REQUEST => Print every line of the data below verbatim.

━━━━━ EXERCISE DATA

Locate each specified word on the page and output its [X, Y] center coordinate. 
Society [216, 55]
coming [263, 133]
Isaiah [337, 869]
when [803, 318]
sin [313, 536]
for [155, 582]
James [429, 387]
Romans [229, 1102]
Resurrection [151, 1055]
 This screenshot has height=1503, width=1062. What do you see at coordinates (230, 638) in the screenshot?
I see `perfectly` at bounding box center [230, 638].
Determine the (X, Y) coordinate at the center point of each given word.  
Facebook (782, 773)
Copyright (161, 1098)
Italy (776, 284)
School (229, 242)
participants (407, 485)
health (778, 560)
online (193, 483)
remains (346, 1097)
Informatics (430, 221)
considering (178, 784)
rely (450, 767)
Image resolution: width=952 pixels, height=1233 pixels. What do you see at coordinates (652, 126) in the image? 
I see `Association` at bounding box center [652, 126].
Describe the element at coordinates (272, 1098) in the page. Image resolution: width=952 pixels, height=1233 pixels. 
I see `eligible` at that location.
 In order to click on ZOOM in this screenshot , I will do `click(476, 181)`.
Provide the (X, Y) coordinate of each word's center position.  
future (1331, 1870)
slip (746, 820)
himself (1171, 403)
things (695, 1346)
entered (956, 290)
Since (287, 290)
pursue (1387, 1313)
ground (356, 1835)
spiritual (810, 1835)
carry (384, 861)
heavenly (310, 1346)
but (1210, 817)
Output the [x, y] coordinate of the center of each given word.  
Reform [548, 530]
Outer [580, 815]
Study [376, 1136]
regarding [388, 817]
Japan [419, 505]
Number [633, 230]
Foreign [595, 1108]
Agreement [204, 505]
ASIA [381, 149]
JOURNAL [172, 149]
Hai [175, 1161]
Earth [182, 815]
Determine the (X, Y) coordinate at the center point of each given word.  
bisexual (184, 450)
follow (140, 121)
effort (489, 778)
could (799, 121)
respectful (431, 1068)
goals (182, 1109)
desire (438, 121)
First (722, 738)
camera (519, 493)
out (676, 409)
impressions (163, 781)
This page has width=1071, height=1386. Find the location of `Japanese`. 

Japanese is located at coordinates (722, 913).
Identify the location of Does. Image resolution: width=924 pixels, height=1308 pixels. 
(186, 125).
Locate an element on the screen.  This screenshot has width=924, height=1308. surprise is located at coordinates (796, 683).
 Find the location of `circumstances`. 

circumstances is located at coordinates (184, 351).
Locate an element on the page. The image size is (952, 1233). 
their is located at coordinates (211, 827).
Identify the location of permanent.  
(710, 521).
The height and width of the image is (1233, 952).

━━━━━━━━━━

RESPONSE =>
Locate each specified word on the page and output its [X, Y] center coordinate. 
Society [216, 55]
coming [263, 133]
Isaiah [337, 869]
when [803, 318]
sin [313, 536]
for [155, 582]
James [429, 387]
Romans [229, 1102]
Resurrection [151, 1055]
 This screenshot has height=1503, width=1062. What do you see at coordinates (230, 638) in the screenshot?
I see `perfectly` at bounding box center [230, 638].
Determine the (X, Y) coordinate at the center point of each given word.  
Facebook (782, 773)
Copyright (161, 1098)
Italy (776, 284)
School (229, 242)
participants (407, 485)
health (778, 560)
online (193, 483)
remains (346, 1097)
Informatics (430, 221)
considering (178, 784)
rely (450, 767)
Image resolution: width=952 pixels, height=1233 pixels. What do you see at coordinates (652, 126) in the image? 
I see `Association` at bounding box center [652, 126].
Describe the element at coordinates (272, 1098) in the page. Image resolution: width=952 pixels, height=1233 pixels. 
I see `eligible` at that location.
 In order to click on ZOOM in this screenshot , I will do `click(476, 181)`.
Provide the (X, Y) coordinate of each word's center position.  
future (1331, 1870)
slip (746, 820)
himself (1171, 403)
things (695, 1346)
entered (956, 290)
Since (287, 290)
pursue (1387, 1313)
ground (356, 1835)
spiritual (810, 1835)
carry (384, 861)
heavenly (310, 1346)
but (1210, 817)
Output the [x, y] coordinate of the center of each given word.  
Reform [548, 530]
Outer [580, 815]
Study [376, 1136]
regarding [388, 817]
Japan [419, 505]
Number [633, 230]
Foreign [595, 1108]
Agreement [204, 505]
ASIA [381, 149]
JOURNAL [172, 149]
Hai [175, 1161]
Earth [182, 815]
Determine the (X, Y) coordinate at the center point of each given word.  
bisexual (184, 450)
follow (140, 121)
effort (489, 778)
could (799, 121)
respectful (431, 1068)
goals (182, 1109)
desire (438, 121)
First (722, 738)
camera (519, 493)
out (676, 409)
impressions (163, 781)
This page has width=1071, height=1386. Find the location of `Japanese`. 

Japanese is located at coordinates (722, 913).
Identify the location of Does. Image resolution: width=924 pixels, height=1308 pixels. 
(186, 125).
Locate an element on the screen.  This screenshot has width=924, height=1308. surprise is located at coordinates (796, 683).
 Find the location of `circumstances`. 

circumstances is located at coordinates (184, 351).
Locate an element on the page. The image size is (952, 1233). 
their is located at coordinates (211, 827).
Identify the location of permanent.  
(710, 521).
The height and width of the image is (1233, 952).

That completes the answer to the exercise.